PROBLEM DESCRIPTION: Output the lines of the records from the one containing "How do I perform: Click the price 38.00 row?" through the last, both ends included. Leave pictures out.

EXCERPTED RECORDS Block Start

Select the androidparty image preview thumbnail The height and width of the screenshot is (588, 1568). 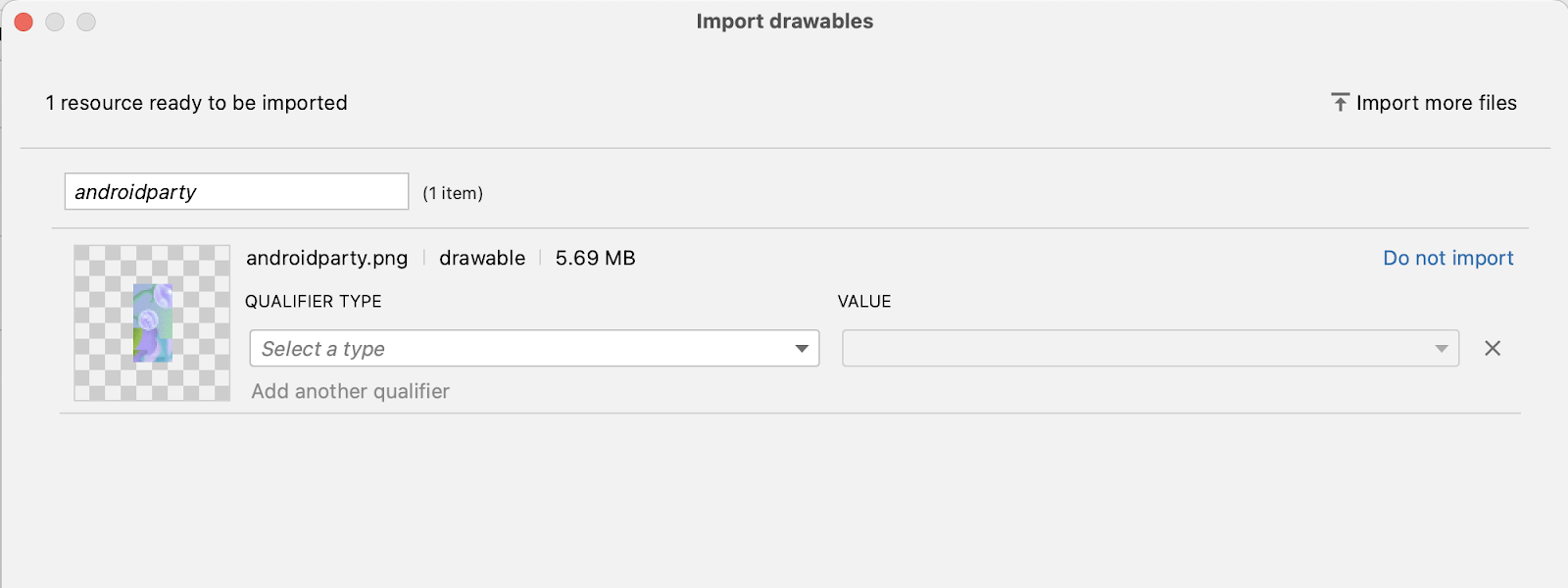(x=152, y=322)
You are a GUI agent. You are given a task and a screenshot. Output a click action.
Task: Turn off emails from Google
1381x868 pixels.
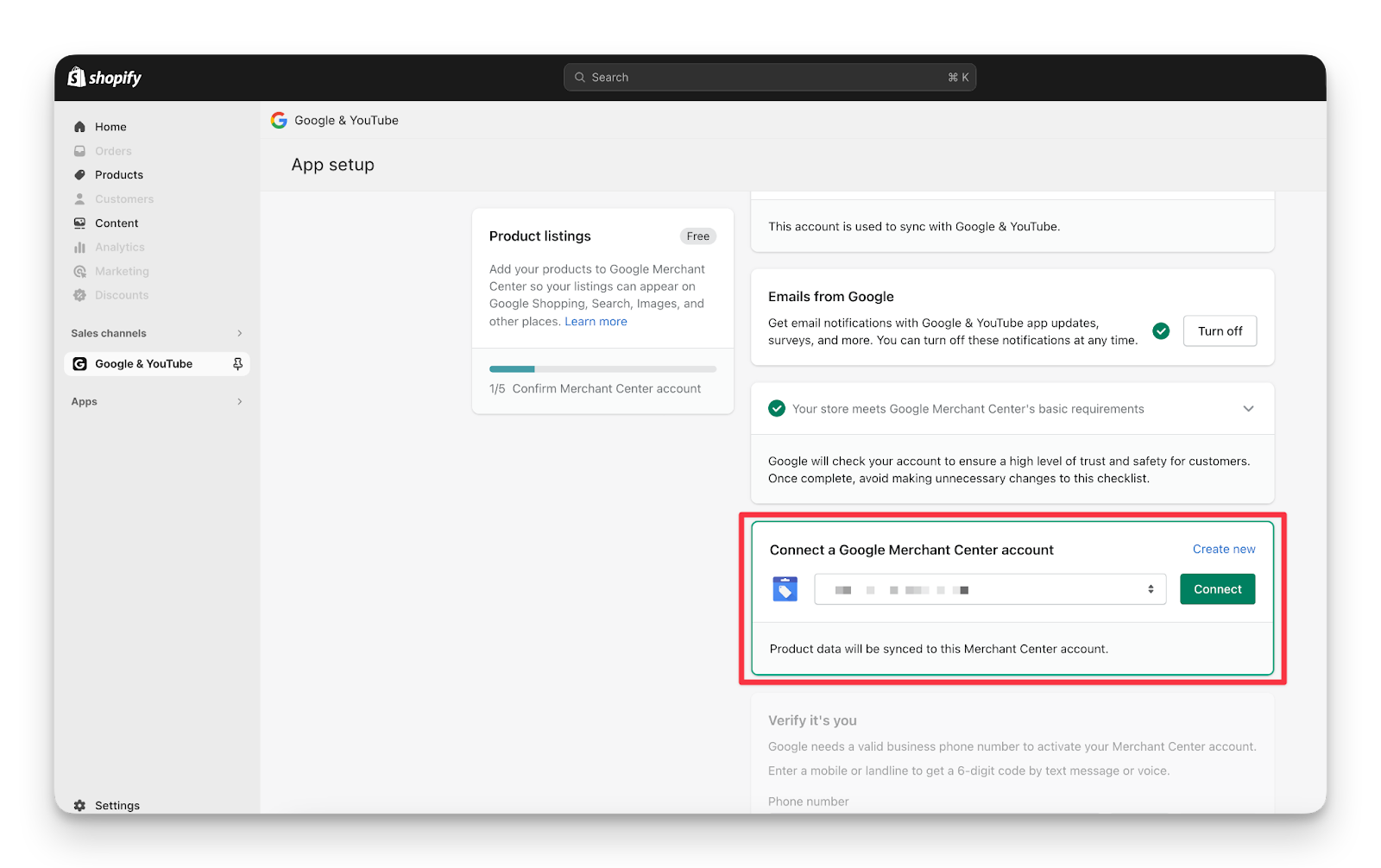tap(1219, 331)
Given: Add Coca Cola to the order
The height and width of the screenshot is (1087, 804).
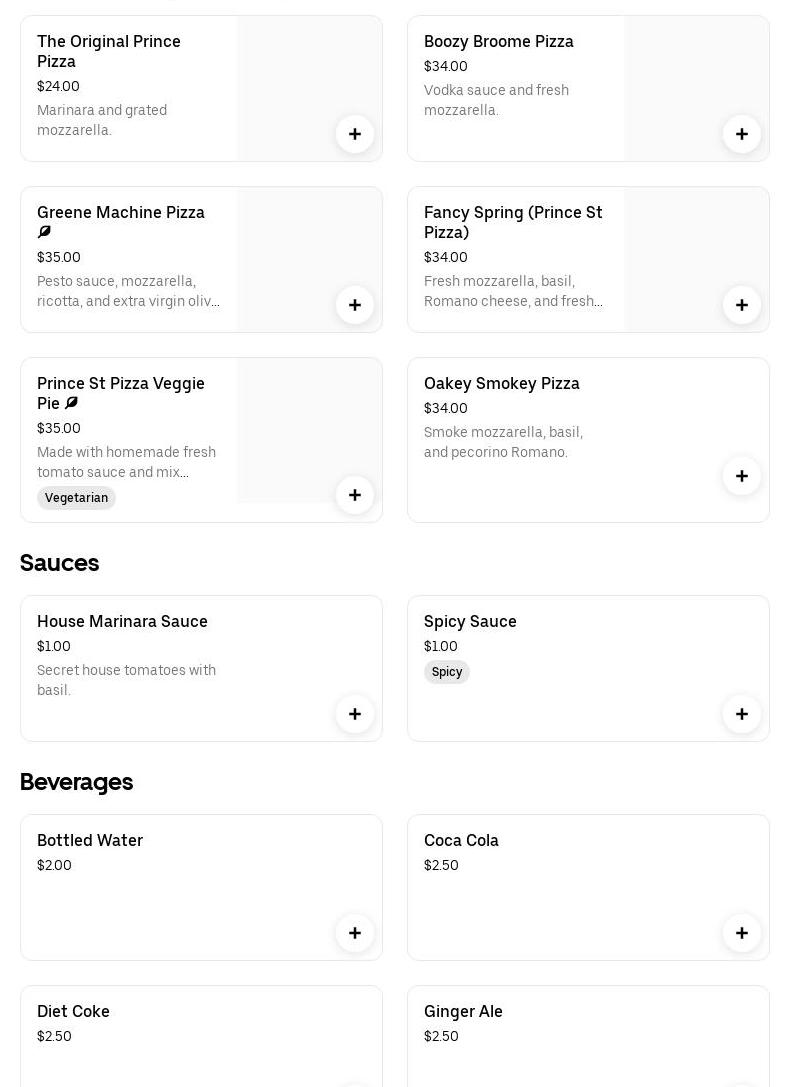Looking at the screenshot, I should (742, 933).
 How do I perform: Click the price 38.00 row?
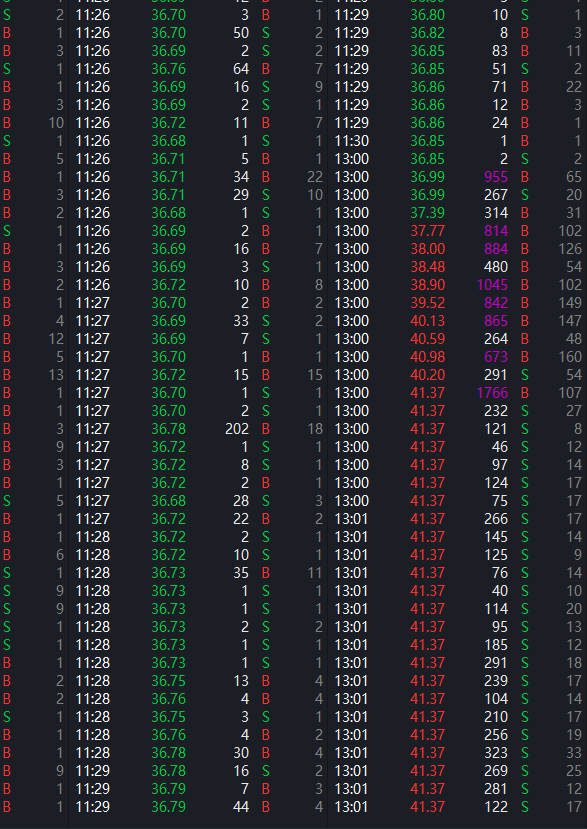tap(457, 249)
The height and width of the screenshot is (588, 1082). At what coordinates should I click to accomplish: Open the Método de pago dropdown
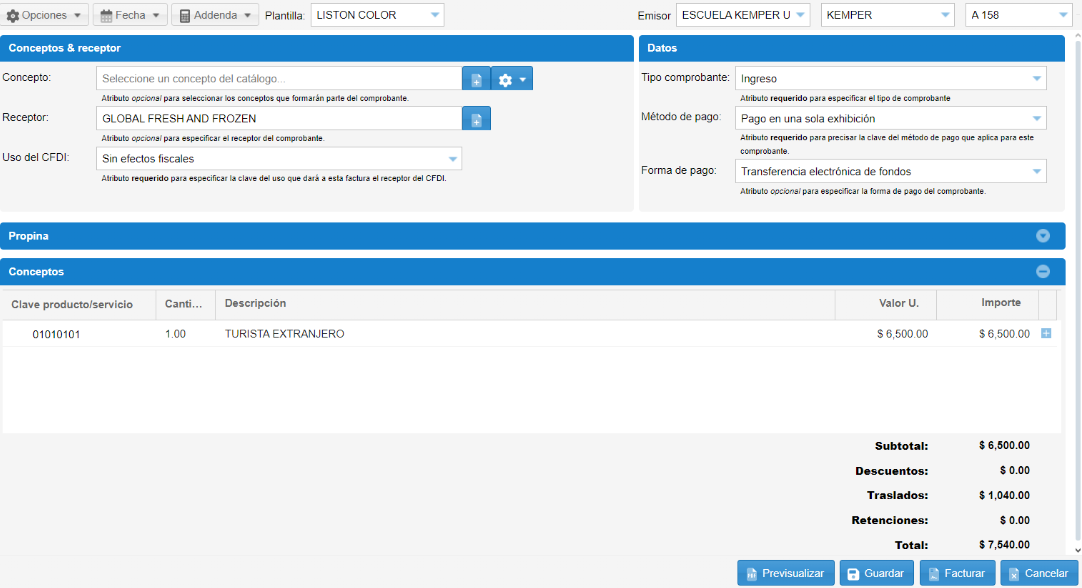pyautogui.click(x=890, y=119)
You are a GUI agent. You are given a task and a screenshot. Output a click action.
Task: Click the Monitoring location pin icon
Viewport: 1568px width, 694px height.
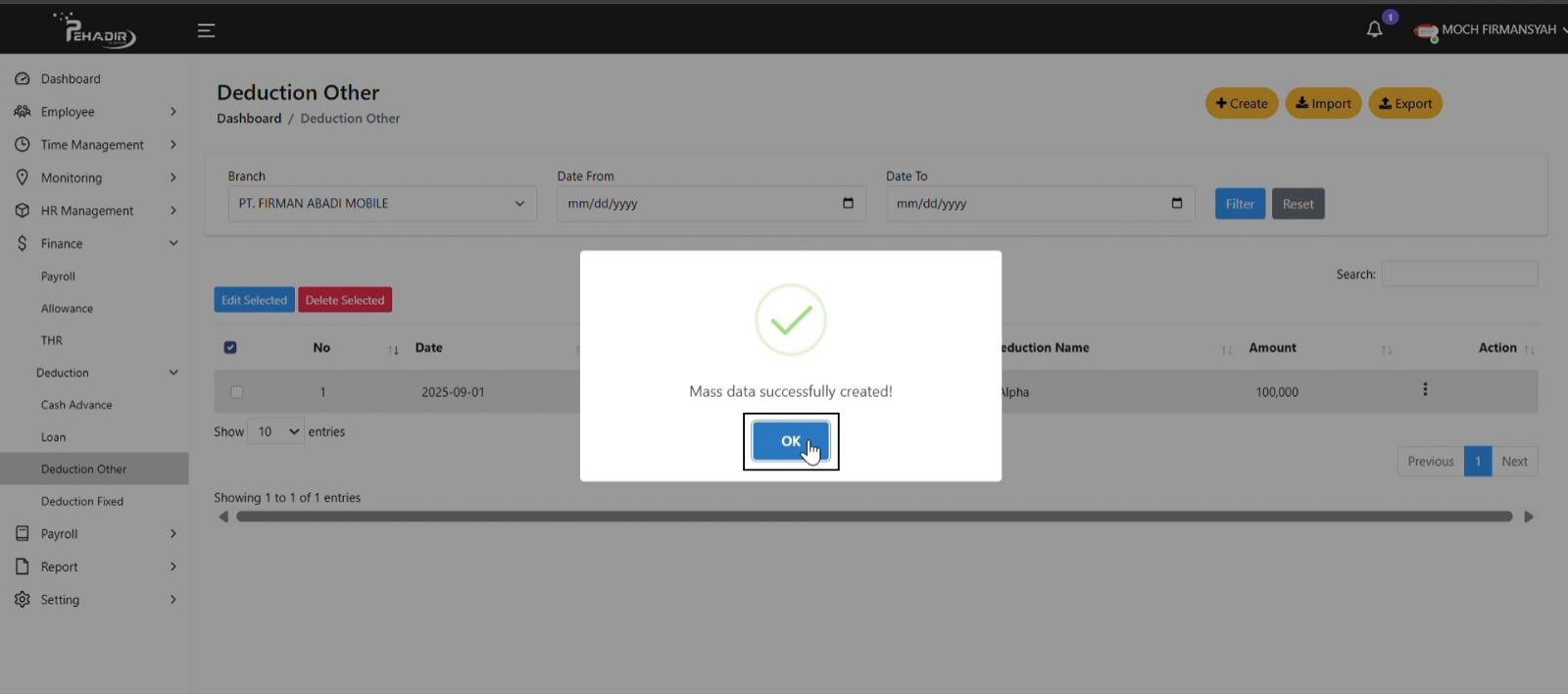pyautogui.click(x=23, y=177)
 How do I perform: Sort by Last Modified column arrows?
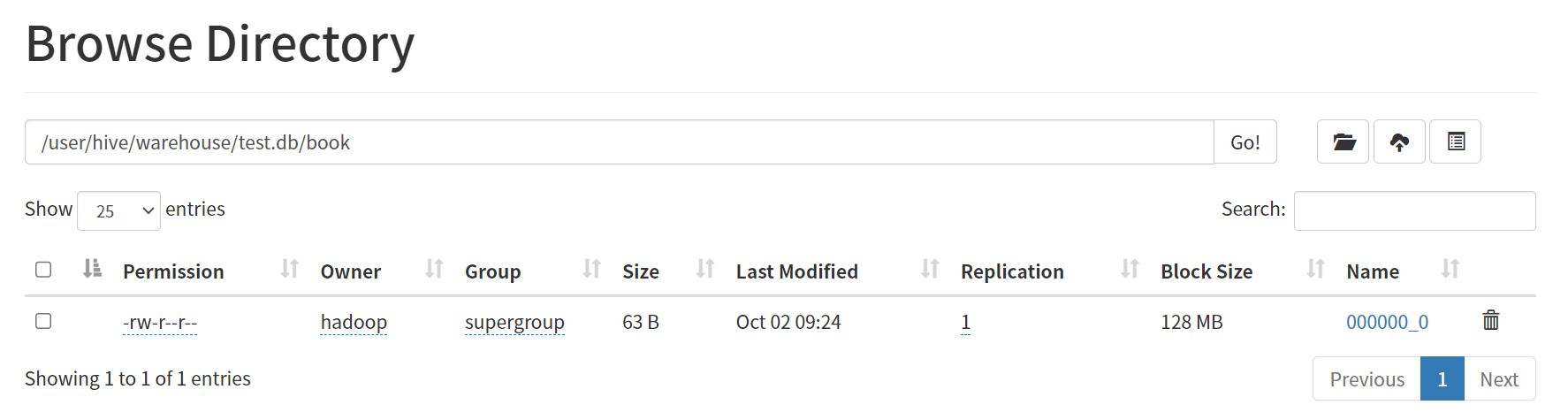click(x=929, y=269)
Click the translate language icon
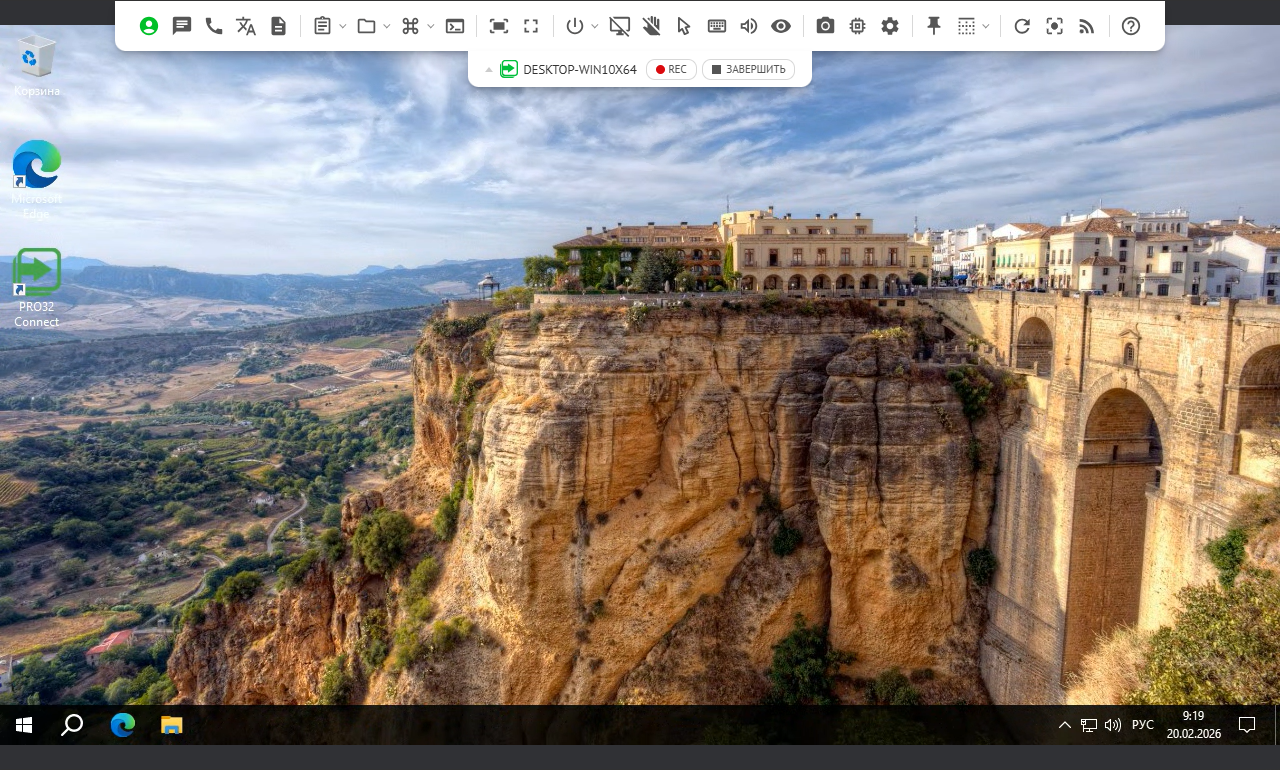This screenshot has width=1280, height=770. click(x=246, y=26)
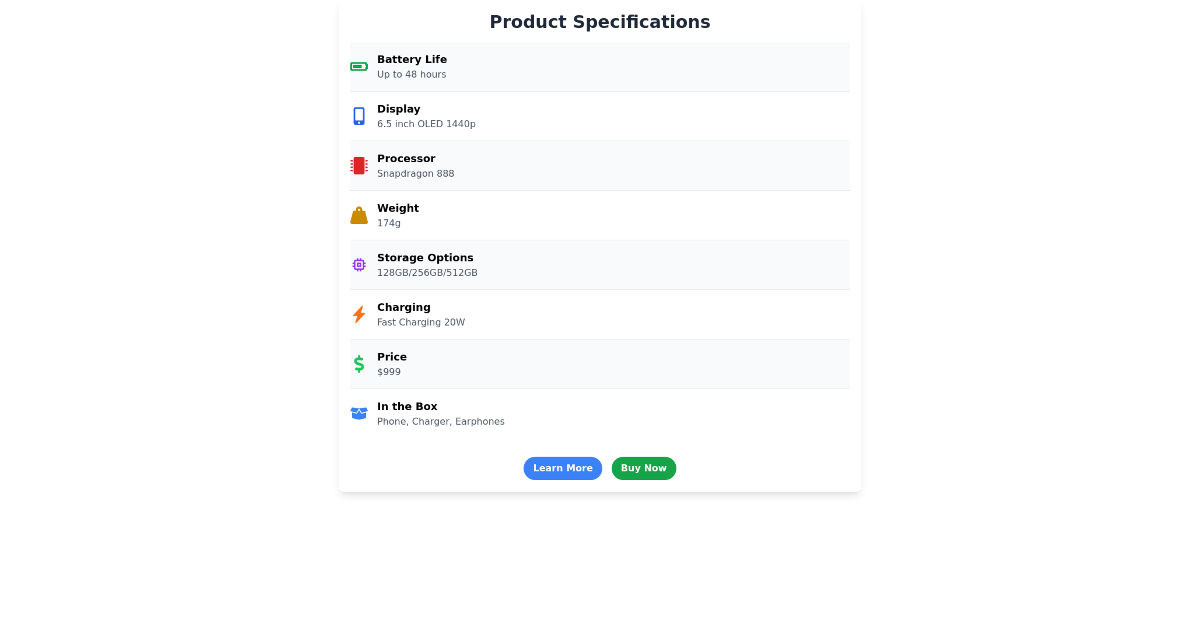Click the green dollar sign icon
This screenshot has height=630, width=1200.
(x=359, y=364)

EXCERPTED RECORDS Block End

WRITTEN SOLUTION:
 How do I perform: Click the price 38.00 row?
tap(457, 249)
The height and width of the screenshot is (588, 1082). At what coordinates should I click to accomplish: Open the Método de pago dropdown
pyautogui.click(x=890, y=119)
You are a GUI agent. You are given a task and a screenshot. Output a click action.
Task: Click the Monitoring location pin icon
Viewport: 1568px width, 694px height.
pyautogui.click(x=23, y=177)
 How do I perform: Sort by Last Modified column arrows?
click(x=929, y=269)
Click the translate language icon
This screenshot has width=1280, height=770. click(x=246, y=26)
Click the green dollar sign icon
This screenshot has height=630, width=1200.
(x=359, y=364)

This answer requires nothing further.